From the point where a patient enters the clinic, he goes through certain steps that lead him to recovery and of course exit from the hospital as a healthy person. For example, if a patient is admitted into the hospital with certain complaints; he gets himself registered in the reception.
After his registration, the patient comes to the respective doctor who examines him and prescribes drugs. Sometimes, the patient gets admission to the hospital especially if the symptoms are severe or certain monitoring is required for his condition. In such cases, a medication administration record sheet is the first thing to be maintained.
What is a medication administration record sheet?
A medication administration record is sometimes known as a drug chart. It is a report that keeps a record of the route of administration of a drug with other important details in it. This chart is always carefully maintained and kept as a part of the permanent record of the patient.
What is the format of the medication administration record sheet?
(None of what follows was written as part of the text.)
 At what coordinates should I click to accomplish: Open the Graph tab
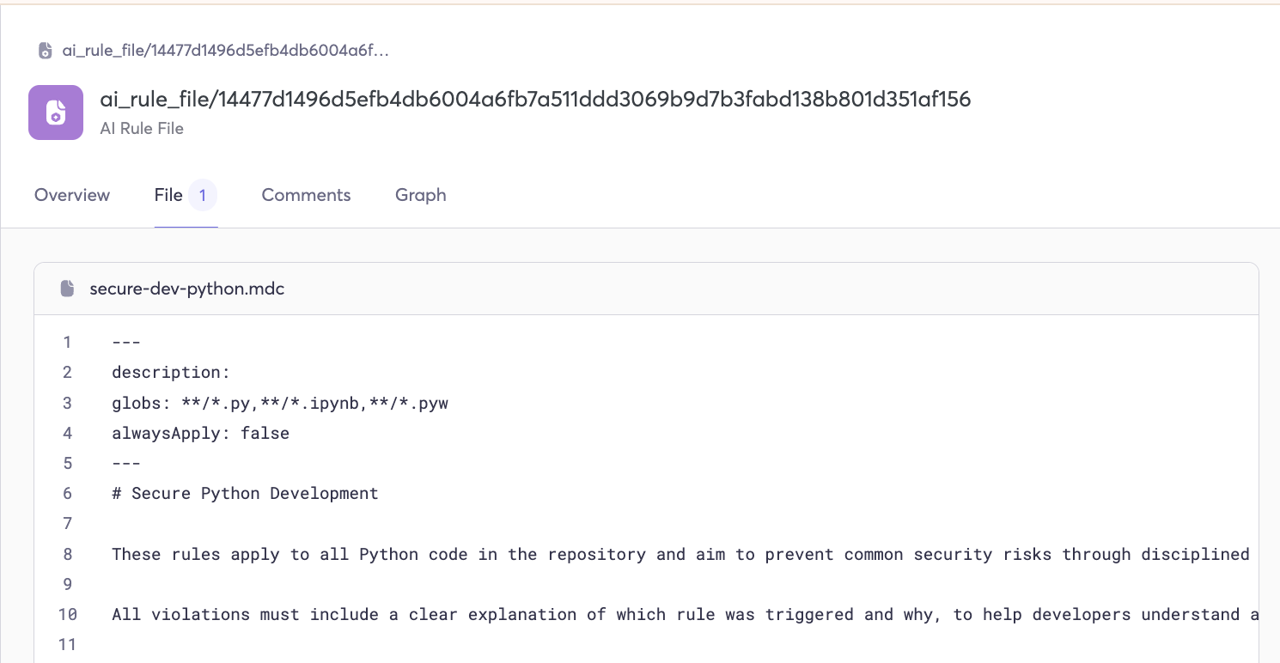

The medication administration record sheet has a variable format. Its form changes from one hospital to another. But the basic format is the same for all. There is a rule to mention particular information about the medication. Patterns and sequence of this information do change a little bit and that actually doesn’t matter at all.
A typical medication administration record sheet requires the particulars of the patient. We need to mention the proper and verified identity of the patient while making a record sheet like that. It will be extreme negligence to mix or forget the names of the patient and add someone else’s name and particular. You are going to get yourself in huge trouble if you do a blunder like that.
MAR or medication administration record sheet needs the name of the patient, age, and gender of the patient, contact details, and a primary diagnosis of the patient.
Some MAR sheets also demand the name of the consultant on the top of the sheet.
If a patient is allergic to a particular salt or drug, the nurse has to mention that drug in bold letters and with red ink. There is a zero-tolerance policy towards carelessness regarding allergies and associated details. We definitely don’t want to put anyone’s life by administering a potentially fatal drug.
After the identity of the patient is noted with complete verification care, the staff or nurse needs to start noting down the medication. This is a crucial step in the MAR sheet. All the medicines are mentioned with their correct names and concentrations.
Also, the route of administration is another crucial step in the MAR sheet. There are certain drugs that are only administered via the oral route. And then there are some drugs that we can only give intravenously or intramuscularly. On top of that, the route of administration must always be the same as the consultant prescribes.
Once the list is prepared, we mention the date and time of the administration after each dose and sign it properly. If a patient sees any allergic reactions, we stop the drug and record the reactions.